These maps were the basis for much of the interior woodlands on this map. In my study I found that nearly 98% of the woodlands on section lines in 1819 were found at or near the same place in 1961. However, all evidence indicated they were more geometric and dense Therefore it was presumed this was true for the interiors too. 

Problems Using 1961Topographical Maps 

The gradients are in 5 and 10 foot lines and this is not definitive enough to show where the many small groves so often grew. 

Woodlots in 1961 are not proof that woodlots were located in the same place in 1819. 

1980-85 Soils Maps 

These maps were made from detailed studies of the soil types in each county. 

They showed which soils had been made by grasses, and which were made by forests. In general the lower, darker colored soils (dark brown, dark gray, or black, named Pewamo, Milford, Elliott) were said to be made by the growth of grasses. While the higher, lighter colored soils (tans, light browns, or yellow, named; Blount, Glynwood, or Centerburg were said to be made by the growth of woodland species. 

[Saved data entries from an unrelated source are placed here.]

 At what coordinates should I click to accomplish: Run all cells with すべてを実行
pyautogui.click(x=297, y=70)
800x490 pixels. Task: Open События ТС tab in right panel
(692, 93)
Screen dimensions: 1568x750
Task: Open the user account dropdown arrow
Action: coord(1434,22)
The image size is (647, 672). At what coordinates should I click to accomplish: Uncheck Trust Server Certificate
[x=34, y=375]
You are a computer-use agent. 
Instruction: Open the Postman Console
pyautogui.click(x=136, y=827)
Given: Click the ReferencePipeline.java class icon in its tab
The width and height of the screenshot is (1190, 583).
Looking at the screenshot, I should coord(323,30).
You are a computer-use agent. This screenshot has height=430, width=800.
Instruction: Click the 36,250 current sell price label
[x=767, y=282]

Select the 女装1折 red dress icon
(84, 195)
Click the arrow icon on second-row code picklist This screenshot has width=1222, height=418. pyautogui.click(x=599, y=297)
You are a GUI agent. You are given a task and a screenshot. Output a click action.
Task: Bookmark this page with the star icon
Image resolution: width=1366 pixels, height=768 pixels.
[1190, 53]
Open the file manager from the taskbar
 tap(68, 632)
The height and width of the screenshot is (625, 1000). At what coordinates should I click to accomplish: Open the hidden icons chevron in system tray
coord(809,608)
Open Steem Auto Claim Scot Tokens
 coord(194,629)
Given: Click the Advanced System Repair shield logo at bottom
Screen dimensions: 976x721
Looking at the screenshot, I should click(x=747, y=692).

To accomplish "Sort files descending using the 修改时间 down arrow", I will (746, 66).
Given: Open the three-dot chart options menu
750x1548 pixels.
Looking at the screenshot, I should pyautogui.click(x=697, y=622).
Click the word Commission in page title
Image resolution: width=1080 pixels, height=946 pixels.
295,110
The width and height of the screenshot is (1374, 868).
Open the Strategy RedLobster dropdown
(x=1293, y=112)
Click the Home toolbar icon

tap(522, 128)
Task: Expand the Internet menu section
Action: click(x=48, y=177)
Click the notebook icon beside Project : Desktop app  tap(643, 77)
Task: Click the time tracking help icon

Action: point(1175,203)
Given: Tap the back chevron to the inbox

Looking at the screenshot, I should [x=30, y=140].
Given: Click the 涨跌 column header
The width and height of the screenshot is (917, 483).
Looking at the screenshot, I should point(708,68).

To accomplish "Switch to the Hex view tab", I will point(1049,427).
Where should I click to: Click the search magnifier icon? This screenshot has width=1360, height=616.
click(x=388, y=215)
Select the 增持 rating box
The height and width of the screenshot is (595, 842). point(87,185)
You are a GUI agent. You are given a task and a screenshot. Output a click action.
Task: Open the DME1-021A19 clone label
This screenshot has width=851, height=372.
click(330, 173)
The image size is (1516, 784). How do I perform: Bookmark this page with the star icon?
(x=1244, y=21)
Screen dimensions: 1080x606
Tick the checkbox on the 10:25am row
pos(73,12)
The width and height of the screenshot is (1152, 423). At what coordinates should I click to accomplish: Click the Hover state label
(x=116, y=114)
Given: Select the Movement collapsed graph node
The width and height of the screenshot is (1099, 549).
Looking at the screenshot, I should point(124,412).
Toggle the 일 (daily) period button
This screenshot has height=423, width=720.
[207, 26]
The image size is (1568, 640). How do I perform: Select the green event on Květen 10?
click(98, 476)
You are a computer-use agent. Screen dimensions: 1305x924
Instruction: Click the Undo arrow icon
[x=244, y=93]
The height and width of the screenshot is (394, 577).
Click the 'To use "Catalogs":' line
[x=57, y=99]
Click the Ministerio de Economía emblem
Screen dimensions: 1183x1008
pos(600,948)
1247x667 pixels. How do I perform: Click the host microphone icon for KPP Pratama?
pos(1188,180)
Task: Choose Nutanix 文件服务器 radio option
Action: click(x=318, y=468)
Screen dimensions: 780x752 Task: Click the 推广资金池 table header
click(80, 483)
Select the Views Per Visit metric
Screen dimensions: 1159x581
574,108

These maps showed the general size and shape of the prairie and woodlands over the ages, but could not show how the prairie looked for any one specific era because of other factors such as fires, etc. 

Problems Using Soil Maps 

In 1819 woodland could be found growing on Prairie-made soils while prairie was found growing on woodland-made soils. 

There is also strong evidence that about 1700 there may not have been any trees, or at least very few, in the Sandusky Plains because few trees larger than 40 inches were found in 1819. Best evidence at present raises the suspicion that fires may have changed what grew where and when. Trees crowded out and destroyed the prairie but fires destroyed trees allowing prairie to return. 

Use Of Early Historical Records 

In the county histories for the area, published in the 1880s, are found sketches written by early settlers. 

Many remarked how far they could see, and the open view through some of these groves. They told that there were more trees in 1880 than when they first came.  

Soldiers, explorers and white captives wrote about the abruptness of transition from forest to prairie, and about groves of trees they called islands. 

They wrote of the surprising expanse of uninterrupted view and their imagined vulnerability in the tall grasses. 

The earliest settlers reported that fires were a yearly occasion. They reported that when the fires were prohibited that brush and trees became more abundant. 

James Smith, an Indian captive, wrote about an Indian ring hunt when the fire got out of control, and that it could be seen for a long distance as they butchered their game. 

Problems Using Early Reports 

Did they exaggerate or could they see for miles? 

In 1999 it is difficult to see more than 3 miles in the plains before trees block vision, and often 2 miles is the limit of view. 

While 65% of surveyed points were marked by trees in 1819, and since the majority of those trees were less than 20 inches in diameter, were they too small and too few to block vision. 

My Observations 

Most woodlands existing today in the plains are on higher ground. Seldom are they in lowlands except in river bottoms or where a forest over-ran a lowland from a knoll. Often they are only one or two feet above the surrounding terrain. 

Not all rises in the land support a woods. Size of knoll, and fertility of the soil surrounding it affecting how tall the prairie grew) seems to limit where trees got a foothold. This seemed to be true in 1819 too. 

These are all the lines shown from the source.